Convolution is a mathematical procedure whereby one function is modified by another. Applied to audio, one of these functions might be a sound file or a stream of live audio whilst the other will be, what is referred to as, an impulse response file; this could actually just be another shorter sound file. The longer sound file or live audio stream will be modified by the impulse response so that the sound file will be imbued with certain qualities of the impulse response. It is important to be aware that convolution is a far from trivial process and that realtime performance may be a frequent consideration. Effectively every sample in the sound file to be processed will be multiplied in turn by every sample contained within the impulse response file.
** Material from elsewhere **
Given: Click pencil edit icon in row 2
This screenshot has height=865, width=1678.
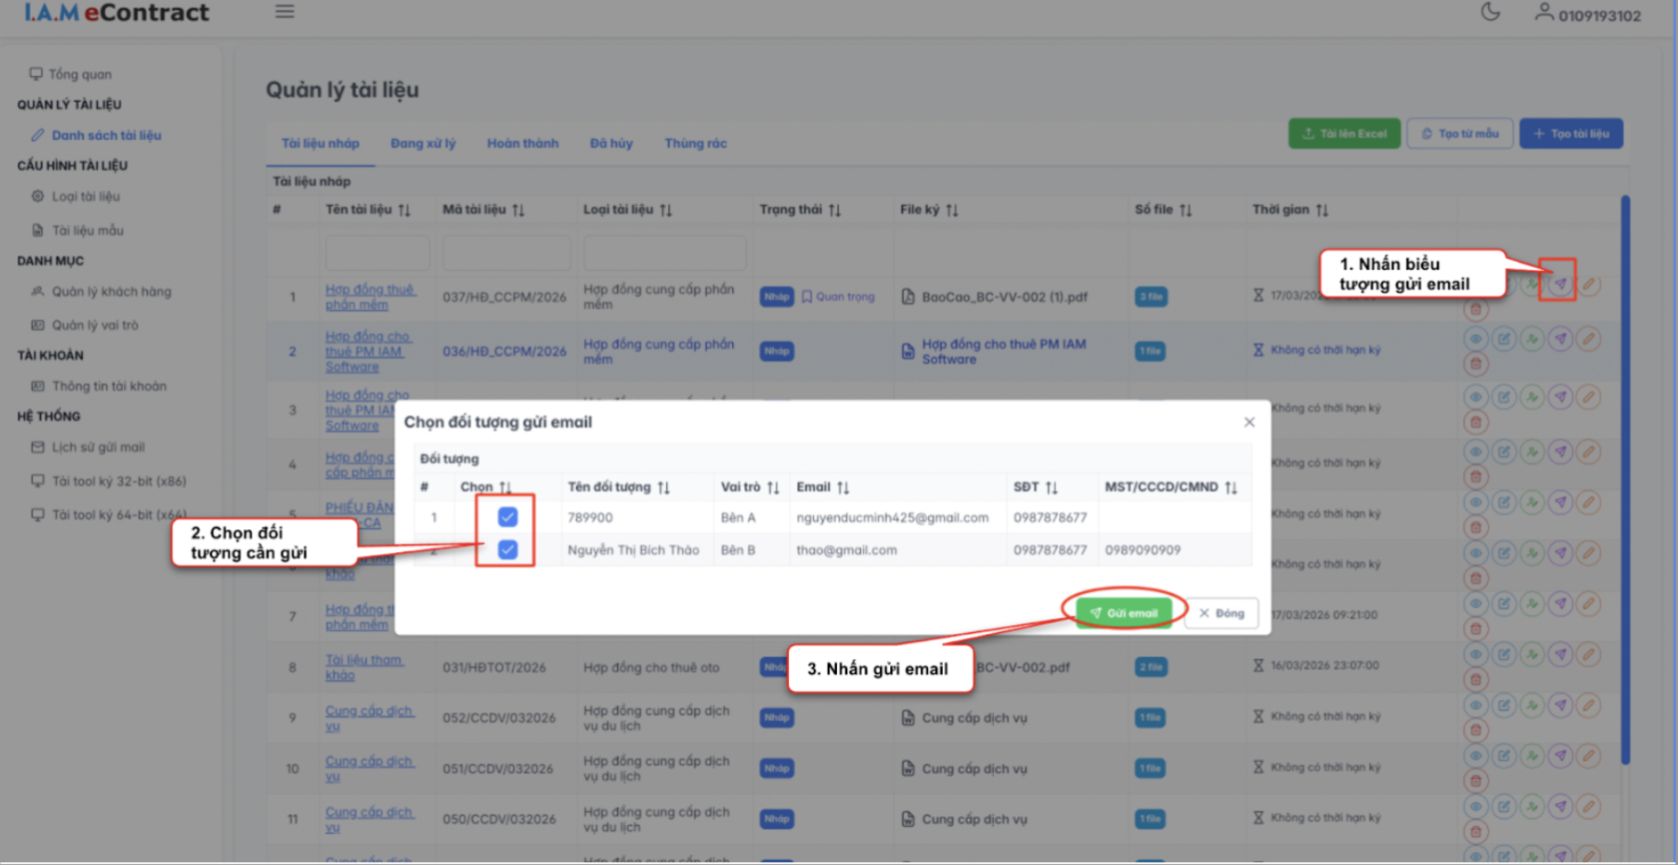Looking at the screenshot, I should click(x=1588, y=340).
Therefore, for a 1 second impulse response at a sampling frequency of 44100 hertz, each and every sample of the input sound file or sound stream will undergo 44100 multiplication operations. Expanding upon this even further, for 1 second's worth of a convolution procedure this will result in 44100 x 44100 (or 1,944,810,000) multiplications. This should provide some insight into the processing demands of a convolution procedure and also draw attention to the efficiency cost of using longer impulse response files.
The most common application of convolution in audio processing is reverberation but convolution is equally adept at, for example, imitating the filtering and time smearing characteristics of vintage microphones, valve amplifiers and speakers. It is also used sometimes to create more unusual special effects. The strength of convolution based reverbs is that they implement acoustic imitations of actual spaces based upon 'recordings' of those spaces. All the quirks and nuances of the original space will be retained. Reverberation algorithms based upon networks of comb and allpass filters create only idealised reverb responses imitating spaces that don't actually exist. The impulse response is a little like a 'fingerprint' of the space. It is perhaps easier to manipulate characteristics such as reverb time and high frequency diffusion (i.e. lowpass filtering) of the reverb effect when using a Schroeder derived algorithm using comb and allpass filters but most of these modification are still possible, if not immediately apparent, when implementing reverb using convolution. The quality of a convolution reverb is largely dependent upon the quality of the impulse response used. An impulse response recording is typically achieved by recording the reverberant tail that follows a burst of white noise. People often employ techniques such as bursting balloons to achieve something approaching a short burst of noise. Crucially the impulse sound should not excessively favour any particular frequency or exhibit any sort of resonance. More modern techniques employ a sine wave sweep through all the audible frequencies when recording an impulse response. Recorded results using this technique will normally require further processing in order to provide a usable impulse response file and this approach will normally be beyond the means of a beginner.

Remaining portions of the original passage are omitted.